Yapılacak iş:
Aşağıdaki satırların tamamını yeniden yazın; "hamburger menu icon" ifadesini her geçtiği yerde "navigation drawer icon" olarak adlandırın ve geri kalan her şeyi olduğu gibi bırakın.
━━━━━ Kayıt alıntıları
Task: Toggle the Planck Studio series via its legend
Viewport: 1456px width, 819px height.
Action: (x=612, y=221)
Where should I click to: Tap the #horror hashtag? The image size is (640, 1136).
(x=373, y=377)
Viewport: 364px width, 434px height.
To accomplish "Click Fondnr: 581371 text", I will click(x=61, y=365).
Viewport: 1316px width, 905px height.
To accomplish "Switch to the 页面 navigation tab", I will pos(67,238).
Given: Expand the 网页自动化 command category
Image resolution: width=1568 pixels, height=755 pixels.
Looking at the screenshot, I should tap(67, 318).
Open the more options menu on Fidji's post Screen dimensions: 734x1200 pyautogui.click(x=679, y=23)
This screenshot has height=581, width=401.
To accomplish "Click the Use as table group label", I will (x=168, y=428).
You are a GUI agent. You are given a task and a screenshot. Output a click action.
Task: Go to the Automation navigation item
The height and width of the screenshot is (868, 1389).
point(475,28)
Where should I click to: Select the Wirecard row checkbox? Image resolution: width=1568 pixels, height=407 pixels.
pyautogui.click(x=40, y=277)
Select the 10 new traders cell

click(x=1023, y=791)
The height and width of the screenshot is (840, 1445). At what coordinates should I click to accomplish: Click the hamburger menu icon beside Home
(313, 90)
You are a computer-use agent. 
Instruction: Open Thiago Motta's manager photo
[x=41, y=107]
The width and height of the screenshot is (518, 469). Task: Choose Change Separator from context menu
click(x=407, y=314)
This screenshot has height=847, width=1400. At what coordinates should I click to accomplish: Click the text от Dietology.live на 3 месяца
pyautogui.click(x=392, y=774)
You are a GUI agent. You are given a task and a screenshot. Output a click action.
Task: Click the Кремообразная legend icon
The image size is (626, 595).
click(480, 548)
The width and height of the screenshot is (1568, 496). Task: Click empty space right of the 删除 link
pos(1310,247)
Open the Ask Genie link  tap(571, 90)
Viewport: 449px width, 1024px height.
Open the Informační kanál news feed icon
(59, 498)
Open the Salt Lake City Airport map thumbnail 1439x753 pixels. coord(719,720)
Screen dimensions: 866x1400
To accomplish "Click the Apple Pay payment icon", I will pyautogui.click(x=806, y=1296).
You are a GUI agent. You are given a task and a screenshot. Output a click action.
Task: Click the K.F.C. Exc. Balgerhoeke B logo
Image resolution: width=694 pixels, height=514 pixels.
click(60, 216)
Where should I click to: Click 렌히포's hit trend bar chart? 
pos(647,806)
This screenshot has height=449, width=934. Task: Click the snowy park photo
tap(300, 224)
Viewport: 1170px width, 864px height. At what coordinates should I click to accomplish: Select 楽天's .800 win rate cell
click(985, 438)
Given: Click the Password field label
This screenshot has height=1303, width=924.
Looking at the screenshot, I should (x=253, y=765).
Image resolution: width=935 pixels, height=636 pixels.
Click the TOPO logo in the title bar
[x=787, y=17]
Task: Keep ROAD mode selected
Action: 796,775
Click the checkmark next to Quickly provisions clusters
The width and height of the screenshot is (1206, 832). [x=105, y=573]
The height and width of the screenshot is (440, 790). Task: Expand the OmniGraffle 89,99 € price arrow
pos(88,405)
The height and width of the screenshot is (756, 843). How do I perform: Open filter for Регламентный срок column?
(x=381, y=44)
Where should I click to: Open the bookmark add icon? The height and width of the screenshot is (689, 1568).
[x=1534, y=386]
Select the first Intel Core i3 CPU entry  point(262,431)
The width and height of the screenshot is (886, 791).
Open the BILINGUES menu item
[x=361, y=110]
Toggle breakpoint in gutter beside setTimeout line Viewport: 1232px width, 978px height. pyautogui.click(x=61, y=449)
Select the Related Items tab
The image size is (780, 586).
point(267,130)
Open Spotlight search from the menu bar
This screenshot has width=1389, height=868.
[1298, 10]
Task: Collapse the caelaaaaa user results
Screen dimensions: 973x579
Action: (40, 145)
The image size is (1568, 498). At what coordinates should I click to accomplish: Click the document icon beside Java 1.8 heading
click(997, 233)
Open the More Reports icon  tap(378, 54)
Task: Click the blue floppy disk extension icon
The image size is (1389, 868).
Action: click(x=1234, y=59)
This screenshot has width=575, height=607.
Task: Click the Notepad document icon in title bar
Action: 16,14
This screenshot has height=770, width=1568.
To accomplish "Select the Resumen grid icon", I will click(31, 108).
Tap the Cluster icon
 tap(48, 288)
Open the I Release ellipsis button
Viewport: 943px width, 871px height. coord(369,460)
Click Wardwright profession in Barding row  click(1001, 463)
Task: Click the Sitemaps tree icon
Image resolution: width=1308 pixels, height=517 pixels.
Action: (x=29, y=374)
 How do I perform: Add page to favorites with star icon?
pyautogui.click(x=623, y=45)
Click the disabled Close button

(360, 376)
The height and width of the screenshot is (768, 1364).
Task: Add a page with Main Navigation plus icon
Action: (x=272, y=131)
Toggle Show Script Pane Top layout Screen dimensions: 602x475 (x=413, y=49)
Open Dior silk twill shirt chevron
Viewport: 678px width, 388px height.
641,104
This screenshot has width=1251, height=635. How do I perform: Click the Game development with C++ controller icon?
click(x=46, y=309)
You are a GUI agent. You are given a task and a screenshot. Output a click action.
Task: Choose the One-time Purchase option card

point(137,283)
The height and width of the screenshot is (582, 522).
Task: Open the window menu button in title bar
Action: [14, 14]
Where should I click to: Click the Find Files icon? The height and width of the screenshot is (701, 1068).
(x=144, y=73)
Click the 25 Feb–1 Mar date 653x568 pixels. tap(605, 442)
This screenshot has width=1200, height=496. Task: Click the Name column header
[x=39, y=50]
━━━━━━━━━━
Görevin yanıtı:
Task: Toggle the Planck Studio series via its legend
Viewport: 1456px width, 819px height.
Action: (x=612, y=221)
Where should I click to: Tap the #horror hashtag? The image size is (640, 1136).
(x=373, y=377)
Viewport: 364px width, 434px height.
To accomplish "Click Fondnr: 581371 text", I will click(x=61, y=365).
Viewport: 1316px width, 905px height.
To accomplish "Switch to the 页面 navigation tab", I will pos(67,238).
Given: Expand the 网页自动化 command category
Image resolution: width=1568 pixels, height=755 pixels.
Looking at the screenshot, I should tap(67, 318).
Open the more options menu on Fidji's post Screen dimensions: 734x1200 pyautogui.click(x=679, y=23)
This screenshot has height=581, width=401.
To accomplish "Click the Use as table group label", I will (x=168, y=428).
You are a GUI agent. You are given a task and a screenshot. Output a click action.
Task: Go to the Automation navigation item
The height and width of the screenshot is (868, 1389).
point(475,28)
Where should I click to: Select the Wirecard row checkbox? Image resolution: width=1568 pixels, height=407 pixels.
pyautogui.click(x=40, y=277)
Select the 10 new traders cell

click(x=1023, y=791)
The height and width of the screenshot is (840, 1445). At what coordinates should I click to accomplish: Click the navigation drawer icon beside Home
(313, 90)
You are a computer-use agent. 
Instruction: Open Thiago Motta's manager photo
[x=41, y=107]
The width and height of the screenshot is (518, 469). Task: Choose Change Separator from context menu
click(x=407, y=314)
This screenshot has height=847, width=1400. At what coordinates should I click to accomplish: Click the text от Dietology.live на 3 месяца
pyautogui.click(x=392, y=774)
You are a GUI agent. You are given a task and a screenshot. Output a click action.
Task: Click the Кремообразная legend icon
The image size is (626, 595).
click(480, 548)
The width and height of the screenshot is (1568, 496). Task: Click empty space right of the 删除 link
pos(1310,247)
Open the Ask Genie link  tap(571, 90)
Viewport: 449px width, 1024px height.
Open the Informační kanál news feed icon
(59, 498)
Open the Salt Lake City Airport map thumbnail 1439x753 pixels. coord(719,720)
Screen dimensions: 866x1400
To accomplish "Click the Apple Pay payment icon", I will pyautogui.click(x=806, y=1296).
You are a GUI agent. You are given a task and a screenshot. Output a click action.
Task: Click the K.F.C. Exc. Balgerhoeke B logo
Image resolution: width=694 pixels, height=514 pixels.
click(60, 216)
Where should I click to: Click 렌히포's hit trend bar chart? 
pos(647,806)
This screenshot has height=449, width=934. Task: Click the snowy park photo
tap(300, 224)
Viewport: 1170px width, 864px height. At what coordinates should I click to accomplish: Select 楽天's .800 win rate cell
click(985, 438)
Given: Click the Password field label
This screenshot has height=1303, width=924.
Looking at the screenshot, I should (x=253, y=765).
Image resolution: width=935 pixels, height=636 pixels.
Click the TOPO logo in the title bar
[x=787, y=17]
Task: Keep ROAD mode selected
Action: 796,775
Click the checkmark next to Quickly provisions clusters
The width and height of the screenshot is (1206, 832). [x=105, y=573]
The height and width of the screenshot is (440, 790). Task: Expand the OmniGraffle 89,99 € price arrow
pos(88,405)
The height and width of the screenshot is (756, 843). How do I perform: Open filter for Регламентный срок column?
(x=381, y=44)
Where should I click to: Open the bookmark add icon? The height and width of the screenshot is (689, 1568).
[x=1534, y=386]
Select the first Intel Core i3 CPU entry  point(262,431)
The width and height of the screenshot is (886, 791).
Open the BILINGUES menu item
[x=361, y=110]
Toggle breakpoint in gutter beside setTimeout line Viewport: 1232px width, 978px height. pyautogui.click(x=61, y=449)
Select the Related Items tab
The image size is (780, 586).
point(267,130)
Open Spotlight search from the menu bar
This screenshot has width=1389, height=868.
[1298, 10]
Task: Collapse the caelaaaaa user results
Screen dimensions: 973x579
Action: (40, 145)
The image size is (1568, 498). At what coordinates should I click to accomplish: Click the document icon beside Java 1.8 heading
click(997, 233)
Open the More Reports icon  tap(378, 54)
Task: Click the blue floppy disk extension icon
The image size is (1389, 868).
Action: click(x=1234, y=59)
This screenshot has width=575, height=607.
Task: Click the Notepad document icon in title bar
Action: 16,14
This screenshot has height=770, width=1568.
To accomplish "Select the Resumen grid icon", I will click(31, 108).
Tap the Cluster icon
 tap(48, 288)
Open the I Release ellipsis button
Viewport: 943px width, 871px height. coord(369,460)
Click Wardwright profession in Barding row  click(1001, 463)
Task: Click the Sitemaps tree icon
Image resolution: width=1308 pixels, height=517 pixels.
Action: (x=29, y=374)
 How do I perform: Add page to favorites with star icon?
pyautogui.click(x=623, y=45)
Click the disabled Close button

(360, 376)
The height and width of the screenshot is (768, 1364).
Task: Add a page with Main Navigation plus icon
Action: (x=272, y=131)
Toggle Show Script Pane Top layout Screen dimensions: 602x475 (x=413, y=49)
Open Dior silk twill shirt chevron
Viewport: 678px width, 388px height.
641,104
This screenshot has width=1251, height=635. How do I perform: Click the Game development with C++ controller icon?
click(x=46, y=309)
You are a GUI agent. You are given a task and a screenshot. Output a click action.
Task: Choose the One-time Purchase option card

point(137,283)
The height and width of the screenshot is (582, 522).
Task: Open the window menu button in title bar
Action: [14, 14]
Where should I click to: Click the Find Files icon? The height and width of the screenshot is (701, 1068).
(x=144, y=73)
Click the 25 Feb–1 Mar date 653x568 pixels. tap(605, 442)
This screenshot has width=1200, height=496. Task: Click the Name column header
[x=39, y=50]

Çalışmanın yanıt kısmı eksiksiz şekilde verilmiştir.